There is no reason to celebrate those who fought to preserve slavery.
The Civil War was fought over slavery. More specifically, the South’s attempt to maintain it versus the North’s attempt to stop its spread. You can try to dilute the true nature of the Civil War by painting it as a battle of states’ rights, or by claiming it was about protecting the Southern economy. But when someone says that the Civil War was fought over states’ rights, ask them this: States’ rights to do what? When the answer isn’t “to own black people,” I’ll re-consider my stance on what the Civil War was really fought over. And as for arguing that the Civil War was an economic fight, the livelihood of the antebellum American South depended heavily upon white southerners having the right to own black slaves. Protecting the economy meant protecting slavery, and vice versa.
Over one-hundred and fifty years later, the debate over whether or not Confederate memorials should remain standing on U.S. soil continues. Proponents of preserving the memorials talk about honoring their Southern heritage and those who died to protect it, but you can’t argue “heritage not hate” when your heritage is firmly rooted in hate. Obviously, not every Confederate soldier was a racist or hateful person. There were surely plenty of soldiers on both sides who didn’t really know what they were fighting for, or who were fighting only to avoid being disowned by their families. However, the benefit of the doubt that we may give the average Confederate soldier is undeserved by Confederate war generals who were at the very forefront of the battle to preserve slavery.

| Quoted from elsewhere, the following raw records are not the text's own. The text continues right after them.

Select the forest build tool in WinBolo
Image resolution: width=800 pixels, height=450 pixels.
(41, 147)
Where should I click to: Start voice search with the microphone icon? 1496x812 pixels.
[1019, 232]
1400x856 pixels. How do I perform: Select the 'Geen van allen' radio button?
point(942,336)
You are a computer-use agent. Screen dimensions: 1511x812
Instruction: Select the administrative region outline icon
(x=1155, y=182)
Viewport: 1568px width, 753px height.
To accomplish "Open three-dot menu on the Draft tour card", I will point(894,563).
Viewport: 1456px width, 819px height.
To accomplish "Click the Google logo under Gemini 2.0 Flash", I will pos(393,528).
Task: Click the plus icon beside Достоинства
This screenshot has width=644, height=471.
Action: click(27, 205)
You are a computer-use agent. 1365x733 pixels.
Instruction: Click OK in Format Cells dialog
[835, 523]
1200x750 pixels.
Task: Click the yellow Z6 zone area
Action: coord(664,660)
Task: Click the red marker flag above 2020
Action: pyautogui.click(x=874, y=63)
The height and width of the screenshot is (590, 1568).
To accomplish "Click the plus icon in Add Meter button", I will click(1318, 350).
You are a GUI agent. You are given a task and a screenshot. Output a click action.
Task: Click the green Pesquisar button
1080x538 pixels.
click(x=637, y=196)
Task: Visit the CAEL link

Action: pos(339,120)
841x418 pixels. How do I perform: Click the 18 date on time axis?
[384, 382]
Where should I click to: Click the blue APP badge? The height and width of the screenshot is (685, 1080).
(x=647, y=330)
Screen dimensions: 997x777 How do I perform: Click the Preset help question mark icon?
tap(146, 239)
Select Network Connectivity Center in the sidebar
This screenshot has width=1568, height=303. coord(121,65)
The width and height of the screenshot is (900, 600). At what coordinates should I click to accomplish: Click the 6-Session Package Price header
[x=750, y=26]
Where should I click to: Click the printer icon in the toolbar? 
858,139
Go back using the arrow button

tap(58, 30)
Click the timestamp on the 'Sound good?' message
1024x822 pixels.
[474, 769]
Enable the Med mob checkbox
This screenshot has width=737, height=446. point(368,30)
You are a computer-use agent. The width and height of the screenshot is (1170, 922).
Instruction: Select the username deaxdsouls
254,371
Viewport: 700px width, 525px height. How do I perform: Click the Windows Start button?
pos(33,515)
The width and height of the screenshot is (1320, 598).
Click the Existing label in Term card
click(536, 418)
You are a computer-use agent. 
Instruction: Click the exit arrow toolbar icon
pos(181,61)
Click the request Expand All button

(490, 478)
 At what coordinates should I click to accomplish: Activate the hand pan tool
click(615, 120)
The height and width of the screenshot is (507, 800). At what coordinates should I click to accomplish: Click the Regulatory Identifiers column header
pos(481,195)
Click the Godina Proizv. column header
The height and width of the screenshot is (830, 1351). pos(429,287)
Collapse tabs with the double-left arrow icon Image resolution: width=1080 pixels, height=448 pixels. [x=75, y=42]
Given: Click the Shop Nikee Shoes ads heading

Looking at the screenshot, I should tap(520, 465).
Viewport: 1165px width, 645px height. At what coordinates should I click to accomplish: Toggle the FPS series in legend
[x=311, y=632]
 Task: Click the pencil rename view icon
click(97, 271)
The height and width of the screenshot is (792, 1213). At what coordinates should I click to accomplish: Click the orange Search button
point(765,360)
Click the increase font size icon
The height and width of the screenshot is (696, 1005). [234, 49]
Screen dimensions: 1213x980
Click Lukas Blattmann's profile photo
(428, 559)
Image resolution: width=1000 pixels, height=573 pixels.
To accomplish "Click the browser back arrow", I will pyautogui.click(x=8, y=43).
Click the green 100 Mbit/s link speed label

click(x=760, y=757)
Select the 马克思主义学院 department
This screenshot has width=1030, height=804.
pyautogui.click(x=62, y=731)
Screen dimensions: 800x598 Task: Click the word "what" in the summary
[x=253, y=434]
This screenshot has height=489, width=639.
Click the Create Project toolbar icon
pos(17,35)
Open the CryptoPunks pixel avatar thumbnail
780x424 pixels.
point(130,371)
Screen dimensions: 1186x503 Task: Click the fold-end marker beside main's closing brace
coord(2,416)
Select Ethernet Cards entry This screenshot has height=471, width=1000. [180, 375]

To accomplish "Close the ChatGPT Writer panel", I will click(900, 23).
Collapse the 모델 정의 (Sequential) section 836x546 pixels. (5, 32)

Honoring the legacies of men who knowingly fought to enslave the ancestors of American citizens is an abhorrent and hateful practice. The Confederacy is not something that deserves honor or commemoration. It deserves only solemn remembrance so that we can ensure an abomination like slavery and the Civil War never repeats itself.
The Confederacy was based on immoral, cruel and racist principles. As if that weren’t bad enough, the Confederacy was also the product of treason. When the rebel states attempted to secede from the nation beginning in 1860, they were committing what many consider to be the highest crime that can be perpetrated against one’s country. Yet the very same people who today say they support Donald Trump and his “America first” immigration policies because they love and are loyal to the United States see no irony in proudly supporting the Confederacy, a group of rebels who hated their President and what he stood for so much they tried to up and leave America. Celebrating the efforts of Confederate soldiers is about as un-American as it gets.
But even if you don’t care about patriotism or treason, there is still a fundamental issue with supporting a group like the Confederacy. We’ve established that the main focus of the Confederacy was to uphold slavery. If you care more about expressing your pride for your Southern roots than you do about the devastating impact slavery had on a great number of human lives, there is an issue. Furthermore, although supporting the Confederacy to any capacity is hateful and tasteless, this is a discussion over the public display of Confederate memorials that are government owned, not an attempt to stifle your freedom of expression. Removing public memorials that stand for bigotry is a step in the right direction for a country that badly needs to work to resolve the many racial issues it continues to face. It’s one thing to feel loyalty to your home state of Alabama or South Carolina, or to be interested in Southern history. It’s quite another to decide that because your great-great-great-grandfather died fighting for the Confederacy, or because you’re racist, or both, you want to advocate for the maintenance of memorials that are a painful reminder of the bigotry and cruelty that has always been a part of the American political and social landscape. It requires a great deal of selfishness to not be able to see past your own agenda when the issue at stake involves the systematic marginalization of African-Americans in the United States.
Finally, many proponents of keeping the memorials as they argue that it’s important to remember our history so that we don’t repeat it. This would be perfectly acceptable if our Confederate memorials were a means of condemning the actions taken by the Confederacy. For reference, here is a link to a website that provides information on a Holocaust memorial in Berlin. Whereas Confederate memorials in America depict war generals as these incredibly powerful and brave heroes, Holocaust memorials like this one are a somber acknowledgment of atrocities committed by a government against its people. The celebration of those who fought to keep slavery alive is not even close to the careful preservation of our history so that we avoid repeating past mistakes.
As an American, you are free to believe whatever you want. However, you are not entitled to a government that caters to your personal beliefs. If the idea of the government choosing not to endorse the glorification of hate and racism is upsetting to you, it probably isn’t because you are a passionate defender of American freedoms. The American government has not only the right but an obligation to make the judgment call that Confederate memorials should be removed because of the bigotry they stand for.